Sucedió que leí por Internet un texto de mi cuco Eliseo Subiela llamado Mi Oficio que me encantó y he aquí un fragmento: “Cuando me hice director profesional, mis sensaciones en la oscuridad de la sala de cine se fueron modificando. Ahora confieso que cada vez que se apaga la luz, siento una especie de acuciante pregunta que me hermana con todos los cineastas del mundo: ¿Y ahora qué te cuento? Aunque la película no sea mía también me parece oír el silencioso coro de las respuestas de la gente, que espera en sus butacas: “Cuéntame algo que me dé miedo”- “Cuéntame algo para que no tenga miedo”- “Cuéntame algo que me haga reír”- “Cuéntame algo para soportar la realidad”- “Cuéntame que antes de morir viviré un gran amor”- “Cuéntame que la vida no es sólo ir a la oficina todos los días”- “Cuéntame, cuéntame... Una sala de cine es el único ámbito donde los adultos confiesan la supervivencia de la infantil necesidad de ser arrullados por un cuento. ¿Se imaginan al director de un banco, tomándome la mano, diciéndome: me cuentas un cuento? ¿A un general de brigada, suplicándome: cuéntame un cuento, que me da miedo la noche? ¿A un ministro de economía tratando de disimular su pudor al pedirme: cuéntame un cuento donde lo que más importe sea el amor? ¿Se imaginan que algo así pudiera ocurrir en la vida real? Por supuesto que no. Sin embargo eso ocurre en las salas de cine, que son las sedes diplomáticas universales, adonde los seres humanos acuden a pedir un salvoconducto para sus sueños. Haciendo uso del anonimato de la oscuridad, el director del banco, el general del ejército, el ministro de economía, obstetras y abogados, culpables e inocentes, víctimas y asesinos, todos por igual hacen la misma petición, formulada de distintas maneras, de acuerdo con su rol social: “Sácame de aquí, que para eso te pago”, “Déjame soñar un ratito con esa maravillosa posibilidad que la vida no me da: ser otro. En suma: “cuéntame un cuento”.

Leyendo eso que cito es como me amigué con mis enojos virtuales sólo con unos pocos clics, saliendo así de un cuento escuchando otro cuento.

Tal vez los meses y el enfriamiento emocional con las personas reales colabora con el encontrar la calma. En síntesis reconocí nuevamente que el cine puede seguir sacudiéndome y conmoviéndome. Me agrega y lo agrego a mi vida. El no olvidar el pacto y respetar su estatus de ilusión, es lo que hace que haya paz en vez de guerra entre él y yo. Y el click que me volvió a vincular con Eliseo Subiela tuvo que ver con el hecho de que sus palabras coincidieron con una necesidad cotidiana y particular que tengo: siempre necesito que me cuenten.
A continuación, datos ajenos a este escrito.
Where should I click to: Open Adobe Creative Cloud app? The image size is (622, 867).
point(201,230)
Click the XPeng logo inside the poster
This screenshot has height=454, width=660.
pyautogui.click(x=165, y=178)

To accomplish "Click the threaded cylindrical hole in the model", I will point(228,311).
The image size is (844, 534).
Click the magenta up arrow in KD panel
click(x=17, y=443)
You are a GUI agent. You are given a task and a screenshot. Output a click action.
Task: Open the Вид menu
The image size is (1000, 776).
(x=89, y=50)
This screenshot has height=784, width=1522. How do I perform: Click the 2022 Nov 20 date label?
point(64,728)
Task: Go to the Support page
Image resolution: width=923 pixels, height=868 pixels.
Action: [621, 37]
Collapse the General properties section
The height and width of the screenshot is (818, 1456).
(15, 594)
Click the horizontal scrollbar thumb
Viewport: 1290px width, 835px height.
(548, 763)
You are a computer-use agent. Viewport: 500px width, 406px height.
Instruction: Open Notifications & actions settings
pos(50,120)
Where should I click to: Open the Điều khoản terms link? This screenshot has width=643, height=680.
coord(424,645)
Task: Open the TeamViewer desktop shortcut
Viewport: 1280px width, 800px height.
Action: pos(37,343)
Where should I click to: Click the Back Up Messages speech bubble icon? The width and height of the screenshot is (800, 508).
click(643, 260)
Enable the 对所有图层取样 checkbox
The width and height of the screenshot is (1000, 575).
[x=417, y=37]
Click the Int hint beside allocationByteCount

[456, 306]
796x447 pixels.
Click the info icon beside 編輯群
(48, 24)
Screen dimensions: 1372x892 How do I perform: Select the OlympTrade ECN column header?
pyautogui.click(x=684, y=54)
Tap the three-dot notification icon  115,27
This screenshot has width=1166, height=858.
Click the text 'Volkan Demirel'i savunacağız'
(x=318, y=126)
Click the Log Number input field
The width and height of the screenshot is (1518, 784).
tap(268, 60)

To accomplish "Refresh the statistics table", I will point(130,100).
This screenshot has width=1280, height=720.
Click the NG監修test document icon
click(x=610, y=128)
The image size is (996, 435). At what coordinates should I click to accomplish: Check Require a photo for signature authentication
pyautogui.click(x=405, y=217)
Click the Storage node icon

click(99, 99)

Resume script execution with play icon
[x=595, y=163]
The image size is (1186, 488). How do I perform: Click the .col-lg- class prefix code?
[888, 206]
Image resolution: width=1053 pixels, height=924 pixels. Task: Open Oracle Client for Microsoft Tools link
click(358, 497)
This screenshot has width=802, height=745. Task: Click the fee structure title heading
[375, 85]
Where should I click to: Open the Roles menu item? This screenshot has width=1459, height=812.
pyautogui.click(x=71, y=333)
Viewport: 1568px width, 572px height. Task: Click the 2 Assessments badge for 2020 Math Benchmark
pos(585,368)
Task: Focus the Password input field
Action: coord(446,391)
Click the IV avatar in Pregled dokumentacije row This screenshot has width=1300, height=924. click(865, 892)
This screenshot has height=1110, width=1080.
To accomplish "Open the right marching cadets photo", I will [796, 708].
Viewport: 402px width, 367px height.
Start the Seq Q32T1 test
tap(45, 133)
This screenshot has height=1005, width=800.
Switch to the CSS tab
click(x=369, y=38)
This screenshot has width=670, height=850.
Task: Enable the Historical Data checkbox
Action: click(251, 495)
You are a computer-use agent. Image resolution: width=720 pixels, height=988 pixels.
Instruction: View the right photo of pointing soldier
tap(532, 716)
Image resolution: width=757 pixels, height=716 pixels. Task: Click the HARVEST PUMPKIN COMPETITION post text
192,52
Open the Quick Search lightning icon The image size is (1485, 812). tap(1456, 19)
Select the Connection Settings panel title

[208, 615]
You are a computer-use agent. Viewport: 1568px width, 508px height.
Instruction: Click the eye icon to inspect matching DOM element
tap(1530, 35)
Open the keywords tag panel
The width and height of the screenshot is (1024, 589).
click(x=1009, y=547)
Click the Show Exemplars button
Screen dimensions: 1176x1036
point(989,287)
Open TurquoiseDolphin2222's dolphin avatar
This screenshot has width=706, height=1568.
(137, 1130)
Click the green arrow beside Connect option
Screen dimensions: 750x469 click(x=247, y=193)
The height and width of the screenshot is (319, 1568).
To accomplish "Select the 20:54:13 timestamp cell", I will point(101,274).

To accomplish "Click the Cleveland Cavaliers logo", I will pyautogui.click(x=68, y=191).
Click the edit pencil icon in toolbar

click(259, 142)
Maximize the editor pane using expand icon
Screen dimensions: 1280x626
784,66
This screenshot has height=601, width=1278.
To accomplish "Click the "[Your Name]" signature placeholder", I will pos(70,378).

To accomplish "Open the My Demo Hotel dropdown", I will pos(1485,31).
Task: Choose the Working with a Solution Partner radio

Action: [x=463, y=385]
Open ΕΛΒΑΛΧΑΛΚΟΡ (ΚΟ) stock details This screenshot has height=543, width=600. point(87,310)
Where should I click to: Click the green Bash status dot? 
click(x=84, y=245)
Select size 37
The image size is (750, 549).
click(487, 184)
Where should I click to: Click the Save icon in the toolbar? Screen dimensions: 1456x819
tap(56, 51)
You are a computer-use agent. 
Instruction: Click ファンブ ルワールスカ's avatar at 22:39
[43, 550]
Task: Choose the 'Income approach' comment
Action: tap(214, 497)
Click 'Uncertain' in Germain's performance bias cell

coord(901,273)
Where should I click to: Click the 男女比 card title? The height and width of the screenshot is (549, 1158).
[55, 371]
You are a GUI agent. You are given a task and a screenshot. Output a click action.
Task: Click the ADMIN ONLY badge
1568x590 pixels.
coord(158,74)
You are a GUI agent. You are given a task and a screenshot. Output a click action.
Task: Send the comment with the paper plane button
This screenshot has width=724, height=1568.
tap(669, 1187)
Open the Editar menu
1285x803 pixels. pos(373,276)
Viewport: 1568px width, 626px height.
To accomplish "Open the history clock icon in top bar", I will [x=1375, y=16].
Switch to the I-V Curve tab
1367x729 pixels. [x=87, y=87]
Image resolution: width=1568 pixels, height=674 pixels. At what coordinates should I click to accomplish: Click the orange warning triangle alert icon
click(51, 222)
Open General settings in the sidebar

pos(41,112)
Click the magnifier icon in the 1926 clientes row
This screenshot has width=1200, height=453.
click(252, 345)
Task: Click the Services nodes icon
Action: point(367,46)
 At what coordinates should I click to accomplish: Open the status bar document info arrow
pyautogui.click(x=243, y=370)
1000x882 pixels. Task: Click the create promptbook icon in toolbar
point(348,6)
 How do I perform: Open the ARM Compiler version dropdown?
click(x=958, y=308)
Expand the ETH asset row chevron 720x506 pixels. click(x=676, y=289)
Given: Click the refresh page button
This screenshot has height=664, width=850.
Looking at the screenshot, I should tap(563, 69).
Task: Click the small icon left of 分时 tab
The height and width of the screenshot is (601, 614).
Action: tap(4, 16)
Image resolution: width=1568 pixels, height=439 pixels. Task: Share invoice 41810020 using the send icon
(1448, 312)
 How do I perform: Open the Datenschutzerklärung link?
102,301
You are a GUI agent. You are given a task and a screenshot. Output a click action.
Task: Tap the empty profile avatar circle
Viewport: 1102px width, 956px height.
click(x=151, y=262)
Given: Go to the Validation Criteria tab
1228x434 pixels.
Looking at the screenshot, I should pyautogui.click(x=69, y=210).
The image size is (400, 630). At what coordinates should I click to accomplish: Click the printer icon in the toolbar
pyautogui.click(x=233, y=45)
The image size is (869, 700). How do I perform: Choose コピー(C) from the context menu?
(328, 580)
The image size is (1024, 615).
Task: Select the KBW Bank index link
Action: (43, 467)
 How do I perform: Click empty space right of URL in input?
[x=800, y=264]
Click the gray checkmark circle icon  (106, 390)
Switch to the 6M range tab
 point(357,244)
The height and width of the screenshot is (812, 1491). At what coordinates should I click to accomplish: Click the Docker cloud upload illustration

En todo momento, e incluso en los lugares y situaciones más íntimas tiene que aparecer el cuento, la historia o el relato. Si no aparece, algo no existe. No fluye la práctica si no nace la ilusión. Por eso me han oído preguntar muchos para su sorpresa, una vez aparecida la confianza y ya en edad adulta: “¡¿Me contás un cuento?!”…

Los puntos suspensivos se los dedico a Julio Cortázar que los odiaba según leí porque obviamente no lo conocí en persona y respeto ya los estatus de ilusión.